* [YOUR TASK] Rewrite the items starting at the line containing "Task: Tap the value 4 next to Kampf" and ending at the line containing "Action: click(316, 307)", replacing "row label" with "row name" and leaving everything else unchanged.

— START GIVEN INFORMATION —

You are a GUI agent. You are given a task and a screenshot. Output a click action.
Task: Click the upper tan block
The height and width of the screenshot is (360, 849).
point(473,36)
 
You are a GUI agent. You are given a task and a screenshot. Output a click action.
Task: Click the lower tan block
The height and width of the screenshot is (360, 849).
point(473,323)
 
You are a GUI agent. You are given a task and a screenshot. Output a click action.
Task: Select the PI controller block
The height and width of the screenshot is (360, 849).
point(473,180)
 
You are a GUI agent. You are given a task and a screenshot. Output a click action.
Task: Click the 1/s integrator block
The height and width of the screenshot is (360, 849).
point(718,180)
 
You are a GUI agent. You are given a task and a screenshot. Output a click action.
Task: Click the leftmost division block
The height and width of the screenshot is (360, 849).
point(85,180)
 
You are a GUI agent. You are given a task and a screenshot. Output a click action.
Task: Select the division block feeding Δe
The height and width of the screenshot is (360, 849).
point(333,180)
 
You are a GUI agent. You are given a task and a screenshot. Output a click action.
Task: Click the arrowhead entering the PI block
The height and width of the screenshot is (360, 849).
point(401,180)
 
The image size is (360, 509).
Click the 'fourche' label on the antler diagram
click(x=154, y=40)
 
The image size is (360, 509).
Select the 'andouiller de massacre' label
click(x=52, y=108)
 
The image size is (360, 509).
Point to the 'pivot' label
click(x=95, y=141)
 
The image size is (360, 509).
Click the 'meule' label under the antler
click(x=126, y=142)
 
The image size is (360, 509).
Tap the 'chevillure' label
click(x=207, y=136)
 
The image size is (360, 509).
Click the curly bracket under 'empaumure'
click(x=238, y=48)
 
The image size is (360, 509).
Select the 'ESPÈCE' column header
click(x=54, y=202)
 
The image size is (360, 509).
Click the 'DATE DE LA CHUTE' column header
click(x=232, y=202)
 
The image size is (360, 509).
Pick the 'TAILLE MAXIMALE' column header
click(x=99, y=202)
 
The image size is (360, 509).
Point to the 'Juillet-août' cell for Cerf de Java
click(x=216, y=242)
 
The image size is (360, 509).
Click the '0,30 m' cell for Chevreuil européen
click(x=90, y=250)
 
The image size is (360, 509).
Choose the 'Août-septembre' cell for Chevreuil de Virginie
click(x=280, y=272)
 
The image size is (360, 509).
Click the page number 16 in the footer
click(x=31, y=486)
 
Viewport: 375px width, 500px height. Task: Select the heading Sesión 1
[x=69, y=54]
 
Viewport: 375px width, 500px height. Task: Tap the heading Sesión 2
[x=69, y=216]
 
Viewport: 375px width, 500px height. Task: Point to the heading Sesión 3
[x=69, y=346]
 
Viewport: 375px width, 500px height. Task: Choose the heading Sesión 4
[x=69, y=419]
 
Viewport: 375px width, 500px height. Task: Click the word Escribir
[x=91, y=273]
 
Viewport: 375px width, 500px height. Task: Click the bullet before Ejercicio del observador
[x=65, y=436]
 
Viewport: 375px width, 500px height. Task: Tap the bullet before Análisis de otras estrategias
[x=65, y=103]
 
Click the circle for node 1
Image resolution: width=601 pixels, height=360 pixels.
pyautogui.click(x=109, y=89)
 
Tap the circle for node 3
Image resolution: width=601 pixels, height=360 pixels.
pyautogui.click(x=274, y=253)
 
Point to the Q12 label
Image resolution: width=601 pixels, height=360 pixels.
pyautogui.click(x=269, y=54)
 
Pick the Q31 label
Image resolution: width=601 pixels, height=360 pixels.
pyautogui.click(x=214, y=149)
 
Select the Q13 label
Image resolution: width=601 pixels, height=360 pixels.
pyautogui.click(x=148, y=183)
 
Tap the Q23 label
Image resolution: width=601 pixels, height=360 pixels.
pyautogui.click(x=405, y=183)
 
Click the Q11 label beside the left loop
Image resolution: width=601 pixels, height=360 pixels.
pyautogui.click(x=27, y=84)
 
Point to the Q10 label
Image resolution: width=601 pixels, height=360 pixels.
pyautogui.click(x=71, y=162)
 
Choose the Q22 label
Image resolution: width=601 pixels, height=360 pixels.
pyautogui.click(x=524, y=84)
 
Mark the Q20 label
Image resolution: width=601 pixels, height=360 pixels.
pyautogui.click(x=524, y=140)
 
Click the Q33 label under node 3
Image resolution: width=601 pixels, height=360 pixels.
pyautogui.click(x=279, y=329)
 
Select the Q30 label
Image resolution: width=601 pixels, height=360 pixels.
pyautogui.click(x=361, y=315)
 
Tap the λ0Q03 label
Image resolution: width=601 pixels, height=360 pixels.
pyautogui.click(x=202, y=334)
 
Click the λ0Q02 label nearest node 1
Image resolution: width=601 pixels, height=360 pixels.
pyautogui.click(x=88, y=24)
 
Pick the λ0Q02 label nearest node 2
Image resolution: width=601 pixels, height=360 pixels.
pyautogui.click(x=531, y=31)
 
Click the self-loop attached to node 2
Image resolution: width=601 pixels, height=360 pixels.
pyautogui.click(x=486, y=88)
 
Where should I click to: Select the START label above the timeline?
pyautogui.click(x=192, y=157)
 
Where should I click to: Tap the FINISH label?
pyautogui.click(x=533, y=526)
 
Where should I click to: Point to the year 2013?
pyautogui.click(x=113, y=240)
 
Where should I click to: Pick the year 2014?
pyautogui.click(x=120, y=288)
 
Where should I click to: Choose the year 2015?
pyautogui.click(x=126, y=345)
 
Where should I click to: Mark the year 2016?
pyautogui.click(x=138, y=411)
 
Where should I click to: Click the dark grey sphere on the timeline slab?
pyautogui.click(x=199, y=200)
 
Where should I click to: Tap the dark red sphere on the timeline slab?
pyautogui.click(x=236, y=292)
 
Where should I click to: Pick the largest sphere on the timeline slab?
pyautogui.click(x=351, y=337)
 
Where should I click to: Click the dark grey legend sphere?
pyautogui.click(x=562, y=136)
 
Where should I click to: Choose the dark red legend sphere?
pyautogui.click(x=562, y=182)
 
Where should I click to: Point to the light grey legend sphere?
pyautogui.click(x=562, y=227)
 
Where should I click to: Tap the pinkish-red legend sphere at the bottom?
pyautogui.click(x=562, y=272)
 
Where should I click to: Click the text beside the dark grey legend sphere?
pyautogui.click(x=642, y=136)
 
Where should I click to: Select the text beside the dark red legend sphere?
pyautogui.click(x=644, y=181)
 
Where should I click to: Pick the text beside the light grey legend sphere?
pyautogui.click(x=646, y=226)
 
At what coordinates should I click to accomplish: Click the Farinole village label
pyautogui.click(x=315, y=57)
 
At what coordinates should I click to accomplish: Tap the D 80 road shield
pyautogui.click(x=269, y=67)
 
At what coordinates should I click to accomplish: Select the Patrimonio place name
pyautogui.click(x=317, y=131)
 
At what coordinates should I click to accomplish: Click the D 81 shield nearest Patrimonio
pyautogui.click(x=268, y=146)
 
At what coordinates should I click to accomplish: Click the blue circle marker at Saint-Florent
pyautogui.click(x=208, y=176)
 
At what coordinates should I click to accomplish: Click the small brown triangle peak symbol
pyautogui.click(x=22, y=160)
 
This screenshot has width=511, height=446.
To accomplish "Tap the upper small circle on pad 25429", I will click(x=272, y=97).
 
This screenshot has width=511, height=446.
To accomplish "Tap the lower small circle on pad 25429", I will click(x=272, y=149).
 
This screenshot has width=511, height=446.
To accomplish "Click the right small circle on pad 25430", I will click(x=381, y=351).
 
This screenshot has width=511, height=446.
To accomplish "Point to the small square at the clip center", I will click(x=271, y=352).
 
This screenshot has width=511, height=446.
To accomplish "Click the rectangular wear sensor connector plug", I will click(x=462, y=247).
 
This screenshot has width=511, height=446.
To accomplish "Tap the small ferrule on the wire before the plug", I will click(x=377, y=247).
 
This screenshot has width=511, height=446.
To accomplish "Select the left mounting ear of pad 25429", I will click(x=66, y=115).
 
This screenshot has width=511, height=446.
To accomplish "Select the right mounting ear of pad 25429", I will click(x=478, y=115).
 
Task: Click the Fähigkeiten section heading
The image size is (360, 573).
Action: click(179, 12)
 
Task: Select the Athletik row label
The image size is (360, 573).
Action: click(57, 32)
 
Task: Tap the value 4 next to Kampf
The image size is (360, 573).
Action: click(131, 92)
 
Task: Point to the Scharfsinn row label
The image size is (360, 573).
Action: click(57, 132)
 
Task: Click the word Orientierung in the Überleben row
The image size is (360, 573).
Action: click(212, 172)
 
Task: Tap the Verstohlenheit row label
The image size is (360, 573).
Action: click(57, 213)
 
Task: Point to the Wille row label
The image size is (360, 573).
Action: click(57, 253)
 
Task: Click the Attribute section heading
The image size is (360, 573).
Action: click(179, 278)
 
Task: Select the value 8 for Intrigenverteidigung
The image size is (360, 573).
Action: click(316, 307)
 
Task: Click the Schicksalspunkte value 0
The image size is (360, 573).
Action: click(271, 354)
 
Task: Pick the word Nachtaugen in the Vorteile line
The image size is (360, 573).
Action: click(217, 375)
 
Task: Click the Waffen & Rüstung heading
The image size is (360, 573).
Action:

— END GIVEN INFORMATION —

* [FINAL ANSWER]
Task: Tap the value 4 next to Kampf
The image size is (360, 573).
Action: click(131, 92)
 
Task: Point to the Scharfsinn row name
The image size is (360, 573).
Action: click(57, 132)
 
Task: Click the word Orientierung in the Überleben row
The image size is (360, 573).
Action: click(212, 172)
 
Task: Tap the Verstohlenheit row name
The image size is (360, 573).
Action: click(57, 213)
 
Task: Point to the Wille row name
The image size is (360, 573).
Action: click(57, 253)
 
Task: Click the Attribute section heading
The image size is (360, 573).
Action: click(179, 278)
 
Task: Select the value 8 for Intrigenverteidigung
The image size is (360, 573).
Action: click(316, 307)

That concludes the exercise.